PROCESSOREsp 1.694.324-SP, Rel. Min. Nancy Andrighi, Rel. Acd. Min. Moura Ribeiro, por maioria, julgado em 27/11/2018, DJe 05/12/2018
RAMO DO DIREITODIREITO CIVIL
TEMATransporte rodoviário de mercadorias. Vale-pedágio obrigatório. Lei n. 10.209/2001. Multa denominada “dobra do frete”. Norma cogente. Art. 412 do CC/2002. Não incidência.
DESTAQUE
A multa prevista no art. 8º da Lei n. 10.209/2001, conhecida como “dobra do frete”, é uma sanção legal, de caráter especial, razão pela qual não é possível a convenção das partes para lhe alterar o conteúdo, bem assim a de se fazer incidir o art. 412 do CC/2002.

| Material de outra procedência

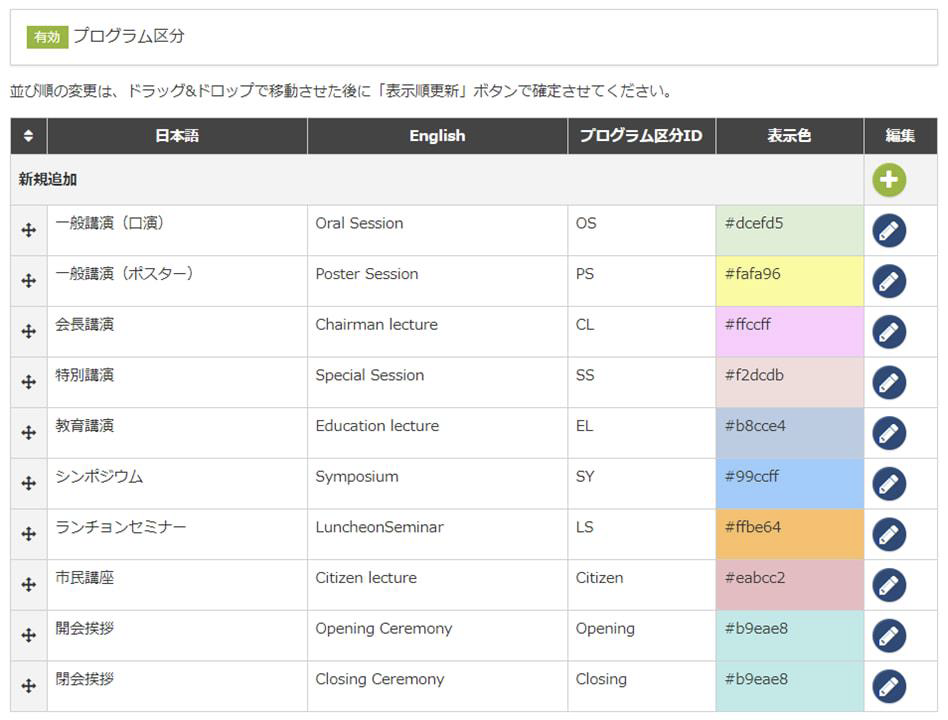Click the green 有効 status badge

[x=47, y=37]
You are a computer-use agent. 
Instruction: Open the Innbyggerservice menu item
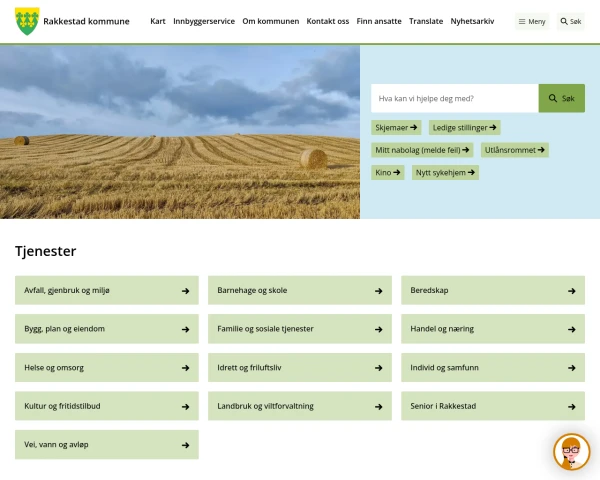(204, 21)
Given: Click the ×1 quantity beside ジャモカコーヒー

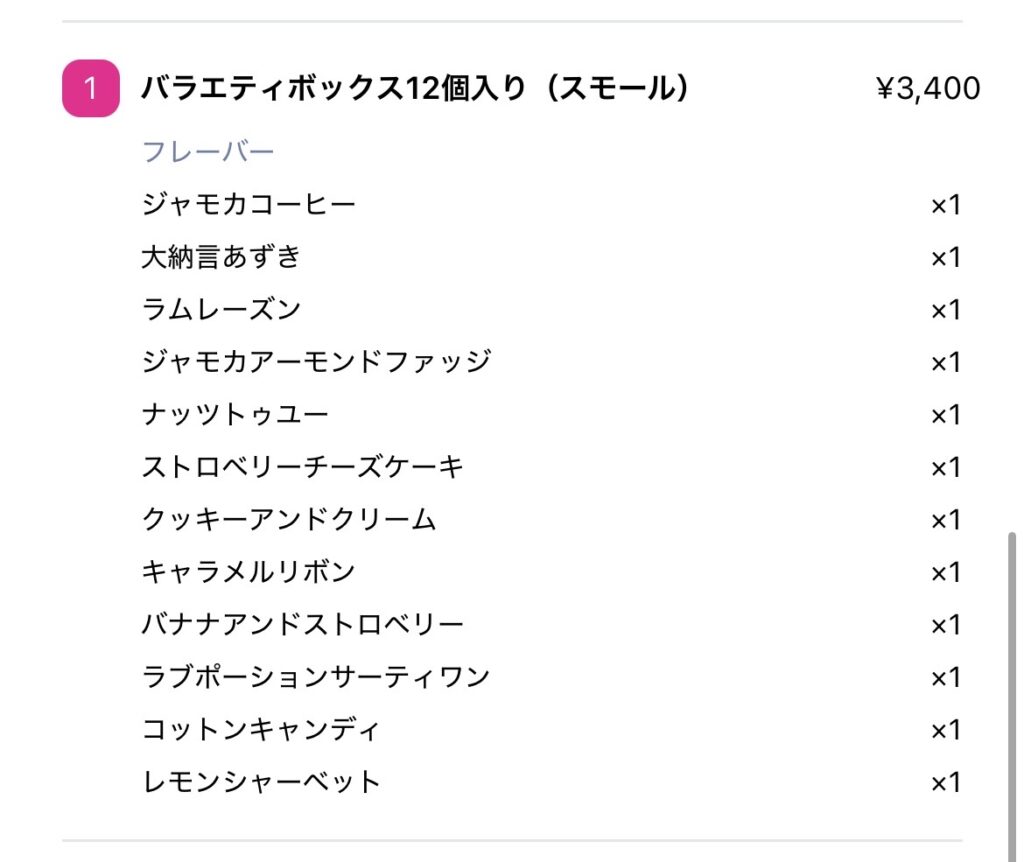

INFORMAÇÕES DO INTEIRO TEOR
Cinge-se a controvérsia a verificar se a imposição da multa prevista no art. 8º da Lei n. 10.209/2001, conhecida como “dobra do frete”, causa alguma violação ao art. 412 do CC/2002. Registre-se, inicialmente, que a ratio essendi da norma visou beneficiar, de modo geral, os transportadores rodoviários de carga, os embarcadores e as concessionárias de rodovias. Assim, tal multa prestigia múltiplos agentes econômicos, abraçando, de modo concreto, aquelas partes envolvidas na prestação de transporte de mercadorias. Nesse contexto, não há que se falar na incidência do art. 412 do CC/2002 para reduzir a multa prevista no art. 8º da Lei n. 10.209/2001, pelas seguintes razões. Primeiro, somente através do Incidente de Arguição de Inconstitucionalidade, previsto nos termos dos arts. 948 e seguintes do NCPC, é que se poderá deixar de aplicar a multa chamada “dobra do frete”. Segundo, a penalidade prevista no art. 8º da Lei n. 10.209/2001 é uma sanção legal, de caráter especial, prevista na lei que instituiu o Vale-Pedágio obrigatório para o transporte rodoviário de carga. Assim, sendo a lei anterior ao Código Civil de 2002, o que se verifica é um conflito entre os critérios normativos, chamado de antinomia de segundo grau: de especialidade e cronológico. Isso porque, existe uma norma anterior, especial, conflitante com uma posterior, geral; colhendo, assim, em um primeiro momento, a ideia de que seria a primeira preferida, pelo critério da especialidade, e a segunda, pelo critério cronológico. Desse modo, no caso, deve prevalecer, o critério da especialidade, com a aplicação dos exatos termos do disposto no art. 2º, § 2º, da LINDB. Assim, por se tratar de norma especial, a Lei n. 10.209/2001 afasta a possibilidade de convenção das partes para alterar o conteúdo do seu art. 8º, bem assim a possibilidade de se fazer incidir o ponderado art. 412 do CC/2002, lei geral.